Whilst there are some aspects to Orwell’s character that may lend themselves to any number of mental disorders, (those obsessive compulsive lists and calculations in his domestic diaries that leaked into some of his essays) the more pertinent question is not whether Orwell and several other historical figures whose names are always dropped in these analyses, (Churchill, Hitler, Newton et al) are mentally ill but whether the human condition puts us all ‘on the spectrum’ of madness to one degree or another.
Obsessive Compulsive Disorder is seen as a person attempting to control their environment and ultimately their fate. When we are children and most of our environment feels completely out of our influence and affected by the large slow moving adults around us, we often display what psychologists might term typical OCD behaviours. ‘If I touch every single fencepost on the way home, Mummy will not discover the broken teapot I hid under the dresser and if I correctly guess kippers for tea, Daddy will not be killed by the Germans for I am the ruler of the universe and am in ultimate control of my fate’. As we grow up, these insecurities are subsumed by a growing confidence or suppressed to a degree that is manageable or, in the minority of cases, retained to be diagnosed by a man in a more expensive suit than we could ever afford for $140 an hour plus tax.
Orwell’s paranoia is also cited as another indicator. But how many of us can put themselves in the position of a writer who had already appeared on one death list during the Spanish Civil War and who believed by retreating to the remote Isle of Jura he might escape the worst effects of a third Atom Bomb explosion? Given the time in which he lived and his previous experiences, one might think it a healthy precaution to be ever so slightly paranoid about over-friendly strangers and high profile social situations.
The truth is, we may regard our response to the world, our environment and our immediate personal experiences as being ‘on a spectrum’ of response and behaviours that are shaped by formative episodes in our childhood or genetics or physical injury to the brain. These responses are over-characterised for conveniences sake by professionals who desire a scale against which these things can be weighed, measured and treated. I have never experienced an age where there has been such a desire to label people as suffering from Bipolar Affective Disorder. The reason? Because, helpfully, a list of heavily promoted drugs are listed against such a diagnosis and prevent your GP or mental health professional from having to think very deeply about the appropriate treatment for how you feel when in a temporary or intermittent period of intense stress, anxiety or depression. Far easier to see the recommended Pharmacopoeia choices available for such a diagnosis and prescribe them.

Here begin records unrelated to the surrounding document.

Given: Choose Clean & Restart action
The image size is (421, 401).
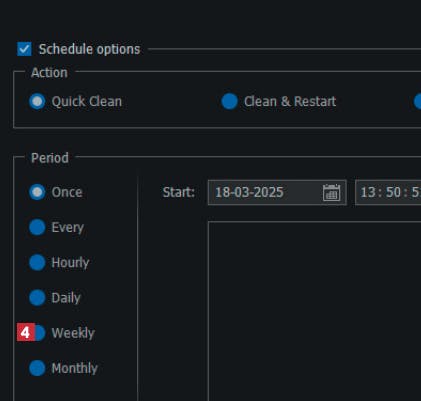Looking at the screenshot, I should (229, 101).
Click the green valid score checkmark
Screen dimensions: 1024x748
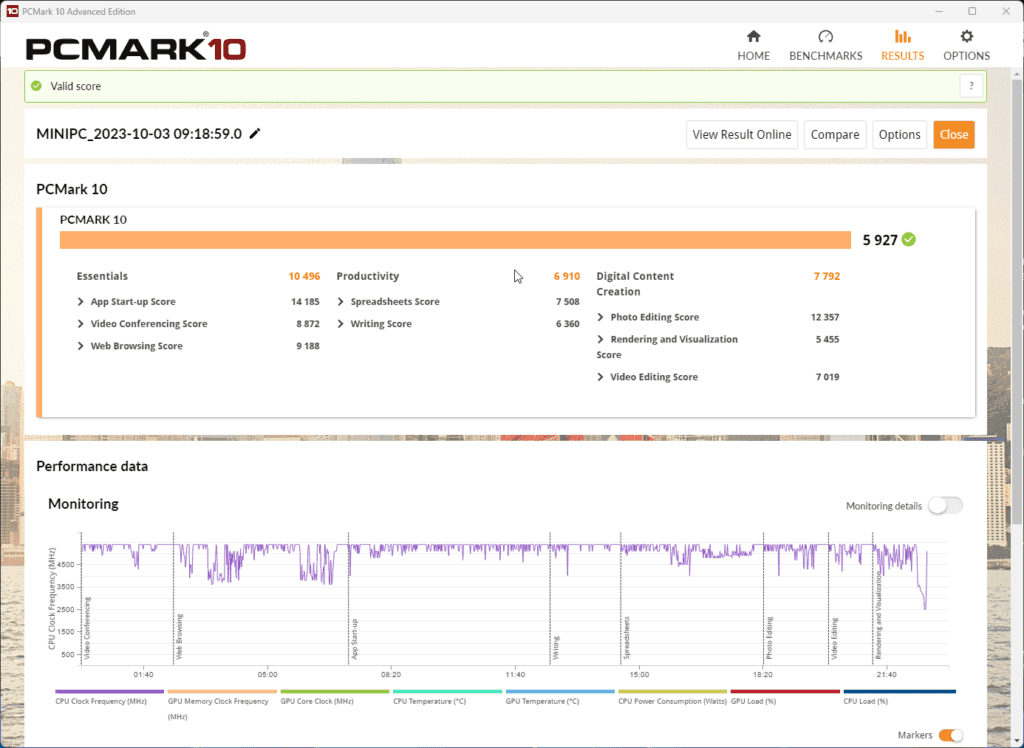tap(37, 86)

That is not to say that human beings with high levels of manic anxiety or depression do not genuinely benefit from a period (perhaps a long period) of medication to control the life-altering levels of pain and suffering caused by real and demonstrably disabling conditions. No one who has seen the distressing effects of delusional psychosis on the sufferer and their families would deny they need some chemical intervention to relieve their pain and stabilise their racing minds. But we have to be careful in a world dominated by Big Pharma not to become blind to the degrees along that human spectrum and allow a default position that can pathologise every aspect of human behaviour.
Reading and re-reading Orwell with a degree of intensity that may seem, dare I say, Obsessively Compulsive, I would conclude that during his time in Barcelona, on a death list and on the run from Fascist and Republican alike, I would have prescribed Lithium to bring down his manic tendency to believe that everyone is out to kill him with a side order of Zopiclone to help him with those sleepless nights. War is Peace. Freedom is Slavery. Ignorance is Strength. Mad is Sane.